お医者さんごっこ
7話目です!よろしくおねがいします!!
ルビの部分が見づらいかもしれません、「追跡魔法」と書いております。
「なんです?人の顔を見るなり大声出して…」
口を尖らせるセリカに少年は腰を抜かしたまま問う。
「な、ななな、なんでここに…っ!?」
「なんでって、あなたの後を付いて来たからですよ?」
セリカが少年を指差すと、少年の身体から一筋の光が伸びセリカの指先へ差した。
「これを使って♪」
「そ、そんな……」
「あ、あの、ひょっとして息子が何かしでかしたのでは…」
顔色がどんどん悪くなっていく少年を見て母親が何か感づいたのかセリカに問いかける。
さて、どうしましょうかね……
営業用の笑顔を絶やさずに頭の中でそろばんを弾く事2秒。
「い~え、お母様。お子さんは何もしていないですよ」
「…そうでしたか、私はてっきり……」
ホッと胸を撫で下ろす母親に見られぬよう、腰を抜かしたまま目を見開いている少年にとびっきりの笑顔を見せる。少年はぶるっと身体を震わせた。
「…それで、お母様はご病気なのですか?」
「えぇ、少し前から頭痛がして、身体もなんだか痺れてしまっていて…お医者様が言うには特級ポーションで治るものらしいですが、うちにはとても…」
「特級ポーション…ですか…?」
ほとんどの病気や怪我が治るとされている特級ポーションは金貨5枚もする高額商品だ。「特級ポーションで治らないなら打つ手なし」とまで言われてるポーションが一般家庭の人が手にするのはかなり苦労する。
「ちょっと失礼しますね」
違和感を覚えたセリカは少年の母親の瞳孔を見て、喉を見たりと医者の真似事をし始めた。少年は母親に何かされるんじゃないかと身構えること数分。

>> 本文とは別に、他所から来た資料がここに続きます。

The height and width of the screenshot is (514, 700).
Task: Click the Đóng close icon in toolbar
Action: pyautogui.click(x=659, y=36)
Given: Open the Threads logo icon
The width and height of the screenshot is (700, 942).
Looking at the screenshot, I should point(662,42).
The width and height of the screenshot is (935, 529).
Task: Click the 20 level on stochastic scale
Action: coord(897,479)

「この程度の症状なら私の作る薬で治りますよ。そうですねぇ…銀貨3枚でどうでしょう?」
「「え?」」
セリカの発言に親子揃って口をあんぐりとしている。
「セ、セリカ様は薬師なのですか?それに銀貨3枚って…」
「薬師とはちょっと違いますね、薬師の技術を使える事は確かですけど。…確かに、特級ポーションを使えば治せます、でもそれ、ほとんどのモノに当てはまりますよ?厄介な症状ではありますけど特級ポーションを使うほどではありません。診察したお医者様は無能だったってことです♪」
「まあ…っ!」
「本当に!?本当にお母さん治るの!?」
銀貨3枚という一般家庭でも払える金額で治せると分かると親子は泣き出しそうなくらい喜んでいる。けど…

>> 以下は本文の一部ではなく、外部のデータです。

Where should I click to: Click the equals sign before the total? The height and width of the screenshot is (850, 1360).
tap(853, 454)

今、あなた方の目の前にいるのは医者でも聖人もなく『商人』ですよ~
「…薬草とか必要なのでその採取に行かないと……お子さんをお借りしても?」
「僕に出来る事なら何でもする!!お母さん!僕たくさん取ってくるから待っててね!」
「セリカ様、どうかよろしくお願いいたします」
深々と礼をする母親を背に少年の家を出て数分、セリカは後ろを付いてくる少年に振り返った。
「そういえばお名前を聞いていませんでしたね?」
「カイル!僕はカイルって言うんだ!」
「では、カイルさん、何か忘れていませんか?」
終始笑顔のセリカの問いにカイルは一瞬キョトンとした後すぐに慌ててポーチをセリカに渡す。
「ごめんなさい、セリカさん。僕、お母さんの病気を治したくて…」
「だからと言って盗みをするのはダメでしょう。お金がないのなら自分で稼ぐしかないんです。中身は……無事なようですね」
中身に何も変化がないことを確認するとセリカはポーチを今度は盗られないようにと腰にしっっかりと付ける。その様子をバツが悪そうに見ているカイルにセリカは
「では、次からは問答無用で騎士団に送りつけるので盗みは働かないように。お疲れ様でした♪」
と言い放つと宿屋に向かって歩き始めた。